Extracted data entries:
:::

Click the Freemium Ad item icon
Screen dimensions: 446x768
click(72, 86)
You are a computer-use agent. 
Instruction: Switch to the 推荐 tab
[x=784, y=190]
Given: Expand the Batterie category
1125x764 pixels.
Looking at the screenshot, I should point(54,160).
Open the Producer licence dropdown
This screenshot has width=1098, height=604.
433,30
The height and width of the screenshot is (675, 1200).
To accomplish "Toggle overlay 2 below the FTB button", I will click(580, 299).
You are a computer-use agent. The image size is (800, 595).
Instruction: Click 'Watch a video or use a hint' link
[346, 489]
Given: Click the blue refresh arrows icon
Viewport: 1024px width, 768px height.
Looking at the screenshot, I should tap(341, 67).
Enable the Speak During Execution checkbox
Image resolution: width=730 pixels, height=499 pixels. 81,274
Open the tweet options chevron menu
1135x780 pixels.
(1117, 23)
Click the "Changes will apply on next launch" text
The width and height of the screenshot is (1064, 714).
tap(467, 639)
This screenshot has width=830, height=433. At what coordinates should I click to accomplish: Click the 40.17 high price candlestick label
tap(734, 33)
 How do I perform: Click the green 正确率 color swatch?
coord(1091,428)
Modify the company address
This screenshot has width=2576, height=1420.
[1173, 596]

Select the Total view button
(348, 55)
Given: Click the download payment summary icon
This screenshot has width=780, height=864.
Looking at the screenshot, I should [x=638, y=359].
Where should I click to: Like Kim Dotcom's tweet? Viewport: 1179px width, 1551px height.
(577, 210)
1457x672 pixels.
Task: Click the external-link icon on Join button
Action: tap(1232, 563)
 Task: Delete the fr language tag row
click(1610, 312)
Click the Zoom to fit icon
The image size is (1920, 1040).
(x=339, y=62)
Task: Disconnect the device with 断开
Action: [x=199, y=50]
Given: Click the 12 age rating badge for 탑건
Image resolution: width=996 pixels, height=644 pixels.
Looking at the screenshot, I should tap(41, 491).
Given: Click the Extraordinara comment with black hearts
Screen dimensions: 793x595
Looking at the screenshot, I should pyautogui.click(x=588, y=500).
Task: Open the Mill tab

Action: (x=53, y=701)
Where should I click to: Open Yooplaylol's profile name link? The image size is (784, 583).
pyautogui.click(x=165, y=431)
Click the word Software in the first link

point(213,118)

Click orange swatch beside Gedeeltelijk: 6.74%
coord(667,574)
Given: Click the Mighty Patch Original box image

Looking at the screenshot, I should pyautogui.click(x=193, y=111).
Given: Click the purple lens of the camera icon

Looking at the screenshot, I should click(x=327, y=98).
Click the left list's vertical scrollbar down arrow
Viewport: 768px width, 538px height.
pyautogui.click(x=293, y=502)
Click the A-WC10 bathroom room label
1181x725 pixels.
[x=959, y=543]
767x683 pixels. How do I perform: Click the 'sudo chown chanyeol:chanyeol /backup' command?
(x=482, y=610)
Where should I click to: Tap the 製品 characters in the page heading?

:::

In full and without change, transcribe every line of the records above.

▸ RESPONSE
Click the Freemium Ad item icon
Screen dimensions: 446x768
click(72, 86)
You are a computer-use agent. 
Instruction: Switch to the 推荐 tab
[x=784, y=190]
Given: Expand the Batterie category
1125x764 pixels.
Looking at the screenshot, I should point(54,160).
Open the Producer licence dropdown
This screenshot has width=1098, height=604.
433,30
The height and width of the screenshot is (675, 1200).
To accomplish "Toggle overlay 2 below the FTB button", I will click(580, 299).
You are a computer-use agent. The image size is (800, 595).
Instruction: Click 'Watch a video or use a hint' link
[346, 489]
Given: Click the blue refresh arrows icon
Viewport: 1024px width, 768px height.
Looking at the screenshot, I should tap(341, 67).
Enable the Speak During Execution checkbox
Image resolution: width=730 pixels, height=499 pixels. 81,274
Open the tweet options chevron menu
1135x780 pixels.
(1117, 23)
Click the "Changes will apply on next launch" text
The width and height of the screenshot is (1064, 714).
tap(467, 639)
This screenshot has width=830, height=433. At what coordinates should I click to accomplish: Click the 40.17 high price candlestick label
tap(734, 33)
 How do I perform: Click the green 正确率 color swatch?
coord(1091,428)
Modify the company address
This screenshot has width=2576, height=1420.
[1173, 596]

Select the Total view button
(348, 55)
Given: Click the download payment summary icon
This screenshot has width=780, height=864.
Looking at the screenshot, I should [x=638, y=359].
Where should I click to: Like Kim Dotcom's tweet? Viewport: 1179px width, 1551px height.
(577, 210)
1457x672 pixels.
Task: Click the external-link icon on Join button
Action: tap(1232, 563)
 Task: Delete the fr language tag row
click(1610, 312)
Click the Zoom to fit icon
The image size is (1920, 1040).
(x=339, y=62)
Task: Disconnect the device with 断开
Action: [x=199, y=50]
Given: Click the 12 age rating badge for 탑건
Image resolution: width=996 pixels, height=644 pixels.
Looking at the screenshot, I should tap(41, 491).
Given: Click the Extraordinara comment with black hearts
Screen dimensions: 793x595
Looking at the screenshot, I should pyautogui.click(x=588, y=500).
Task: Open the Mill tab

Action: (x=53, y=701)
Where should I click to: Open Yooplaylol's profile name link? The image size is (784, 583).
pyautogui.click(x=165, y=431)
Click the word Software in the first link

point(213,118)

Click orange swatch beside Gedeeltelijk: 6.74%
coord(667,574)
Given: Click the Mighty Patch Original box image

Looking at the screenshot, I should pyautogui.click(x=193, y=111).
Given: Click the purple lens of the camera icon

Looking at the screenshot, I should click(x=327, y=98).
Click the left list's vertical scrollbar down arrow
Viewport: 768px width, 538px height.
pyautogui.click(x=293, y=502)
Click the A-WC10 bathroom room label
1181x725 pixels.
[x=959, y=543]
767x683 pixels. How do I perform: Click the 'sudo chown chanyeol:chanyeol /backup' command?
(x=482, y=610)
Where should I click to: Tap the 製品 characters in the page heading?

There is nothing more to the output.